According to rules, siren is allowed only in vehicles used as ambulances or for fire fighting or salvage purposes or vehicles used by police officers or operators of construction equipment vehicles or officers of the Motor Vehicles Department in the course of their duty.
The apex court had earlier expressed its displeasure over the rampant misuse of red beacon, saying stringent norms are required to drastically reduce the number of those given this facility.
The apex court said the red lights symbolize power and there is a stark differentiation between those who are allowed to use it and the ones who are not.
It also restrained the Centre and state governments from enlarging the scope of the term 'high dignitaries' beyond what is prescribed in notifications issued by Centre in 2002 and 2005.
This includes President, Prime Minister, Chief Justice of India, Cabinet Ministers, Governors, Chief Minister besides Chiefs of three Defence services.
"A large number of those using vehicles with red lights have no respect for the laws of the country and they treat the ordinary citizens with contempt.
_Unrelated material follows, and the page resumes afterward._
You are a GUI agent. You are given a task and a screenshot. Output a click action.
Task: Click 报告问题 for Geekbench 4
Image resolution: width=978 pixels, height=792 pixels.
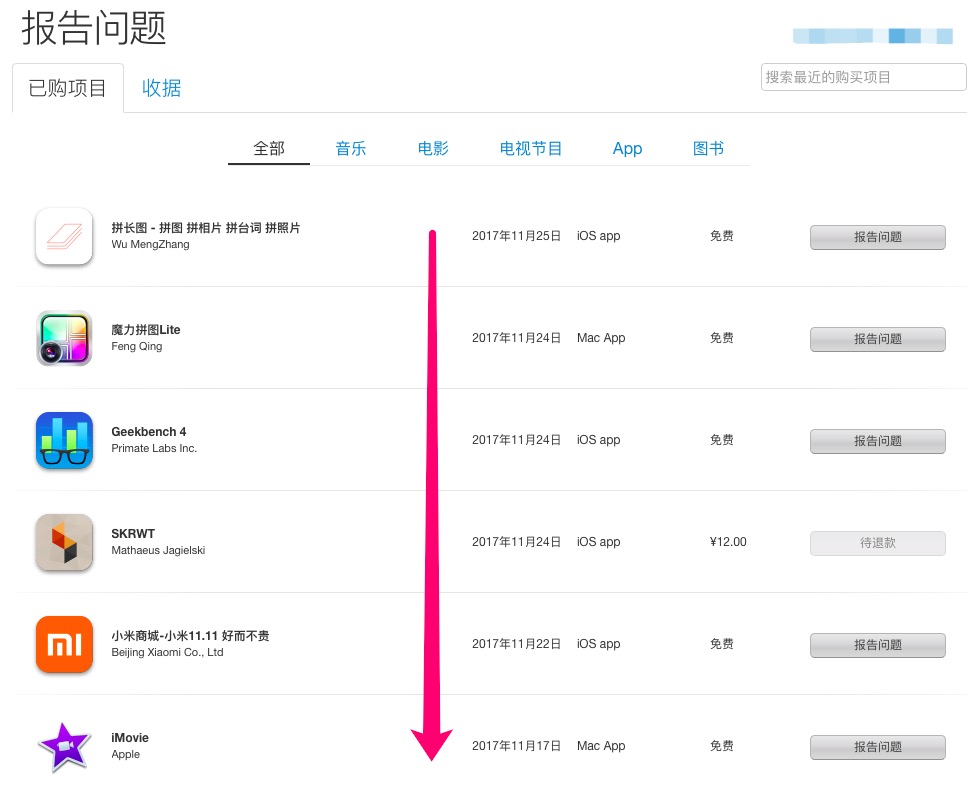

The use of red lights on the vehicles of public representatives and civil servants has perhaps no parallel in the world democracies," the bench said.
"The best political and executive practices have been distorted to such an extent that they do not even look like distant cousins of their original forms. The best example of this is the use of symbols of authority including the red lights on the vehicles of public representatives from the lowest to the highest and civil servants of various cadres," it said.
The bench, however, refused to do away with the use of red beacon by the dignitaries after the Centre strongly defended it on the ground that there is no illegality as it facilitates public representatives and civil servants in their movements while on duty.
"The motor vehicles carrying high dignitaries specified by the Central Government and their counterparts specified by the State Government may be fitted with red lights but the red lights with or without flasher can be used only while the specified high dignitary is on duty and not otherwise," it said.
The bench said that amendment be passed in Motor Vehicles Act for for imposition of adequate penalty on misuse of red beacon.
"No motor vehicles except those specified in Rule 119(3) of the 1989 Rules or similar provisions contained in the rules framed by the State Governments or the Administration of Union Territories shall be fitted with multi-toned horns giving a succession of different notes or with any other sound producing device giving an unduly harsh, shrill, loud or alarming noise," the bench said.